特別な術を使っている訳でもなく、普通に空に浮いているだけ。
幼い頃からの癖だから、仕方ない…。
「あ!」
忘れる所だった。
黄泉の國へ、訪れたら。
是非に、連絡をと、言われていたんだっけ。
本を読んでいたから、忘れていた。
僕は、ズボンに入っていた現代道具ならぬ古代生物を出す。
最初…。
これで、連絡を取れるのか、謎だったんだけど。
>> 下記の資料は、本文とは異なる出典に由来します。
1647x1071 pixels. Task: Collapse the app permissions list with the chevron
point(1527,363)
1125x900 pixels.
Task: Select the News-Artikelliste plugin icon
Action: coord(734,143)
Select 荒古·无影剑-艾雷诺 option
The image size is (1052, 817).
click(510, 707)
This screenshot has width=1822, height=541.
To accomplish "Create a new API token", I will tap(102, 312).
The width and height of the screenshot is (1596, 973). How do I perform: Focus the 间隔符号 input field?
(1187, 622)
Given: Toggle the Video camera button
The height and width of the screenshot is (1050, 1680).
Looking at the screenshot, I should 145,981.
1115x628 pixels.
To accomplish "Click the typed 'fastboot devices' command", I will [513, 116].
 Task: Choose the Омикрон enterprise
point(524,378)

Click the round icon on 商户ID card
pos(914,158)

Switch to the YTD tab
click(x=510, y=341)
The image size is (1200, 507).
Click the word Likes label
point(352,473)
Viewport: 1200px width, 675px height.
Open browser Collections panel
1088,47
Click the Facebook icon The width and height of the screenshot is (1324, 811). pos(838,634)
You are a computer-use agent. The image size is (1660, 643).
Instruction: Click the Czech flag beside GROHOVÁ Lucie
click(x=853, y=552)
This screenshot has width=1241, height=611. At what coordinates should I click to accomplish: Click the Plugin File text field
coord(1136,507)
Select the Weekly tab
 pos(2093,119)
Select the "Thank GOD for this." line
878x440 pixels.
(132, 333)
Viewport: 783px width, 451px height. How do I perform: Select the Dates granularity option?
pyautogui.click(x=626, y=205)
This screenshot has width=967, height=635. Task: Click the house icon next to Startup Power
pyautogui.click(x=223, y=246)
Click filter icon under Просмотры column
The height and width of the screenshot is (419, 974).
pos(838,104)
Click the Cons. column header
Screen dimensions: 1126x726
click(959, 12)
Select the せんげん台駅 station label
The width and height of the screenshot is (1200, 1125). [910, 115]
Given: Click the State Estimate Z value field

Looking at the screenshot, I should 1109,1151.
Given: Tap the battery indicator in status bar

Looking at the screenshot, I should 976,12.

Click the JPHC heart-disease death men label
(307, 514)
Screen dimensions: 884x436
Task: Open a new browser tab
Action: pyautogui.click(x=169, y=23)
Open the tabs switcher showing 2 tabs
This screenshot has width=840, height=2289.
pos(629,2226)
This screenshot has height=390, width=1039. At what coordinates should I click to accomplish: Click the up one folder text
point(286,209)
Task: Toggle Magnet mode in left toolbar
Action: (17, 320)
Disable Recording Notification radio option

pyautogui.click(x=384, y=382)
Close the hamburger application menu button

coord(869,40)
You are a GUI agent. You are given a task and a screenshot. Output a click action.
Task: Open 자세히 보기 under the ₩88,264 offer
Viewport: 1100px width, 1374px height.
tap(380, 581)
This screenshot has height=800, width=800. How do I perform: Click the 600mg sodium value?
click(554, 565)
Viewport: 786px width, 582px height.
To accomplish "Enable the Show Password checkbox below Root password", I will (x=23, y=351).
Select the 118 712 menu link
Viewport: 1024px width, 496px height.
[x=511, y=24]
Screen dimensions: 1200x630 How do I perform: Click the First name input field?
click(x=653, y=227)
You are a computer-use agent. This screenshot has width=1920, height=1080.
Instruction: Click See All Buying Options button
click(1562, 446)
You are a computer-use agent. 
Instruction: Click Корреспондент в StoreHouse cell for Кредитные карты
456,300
彼女が、にこやかに微笑みながら、渡すもんだから、受け取ってしまった。
まぁ。
これも…。
彼方の世界で、有名な腐皇女の話を聞かせてもらうための条件なんだけど。
「BLと、祖母様なら…BLが上。僕、自分の気持ちには素直なんだ。だから…祖母様、ごめんなさい。これも、孫の為だと思って、命を張って下さい」
背には、腹は変えられぬ。
これ、僕が、下界で、学んだ事…。
「説明書無しで、いけると、言っていたけど。古代生物とか、扱った事無いから、大丈夫かな?前に、蹄哉さんが、ぷしゅーって、なっていたんだけど」
手で、ムギュ-しただけなのに、潰れたというか。変な音が鳴っていたんだよね。
あれを聞いた瞬間、僕は未知なる生物を持つべきじゃないと、心に決めた。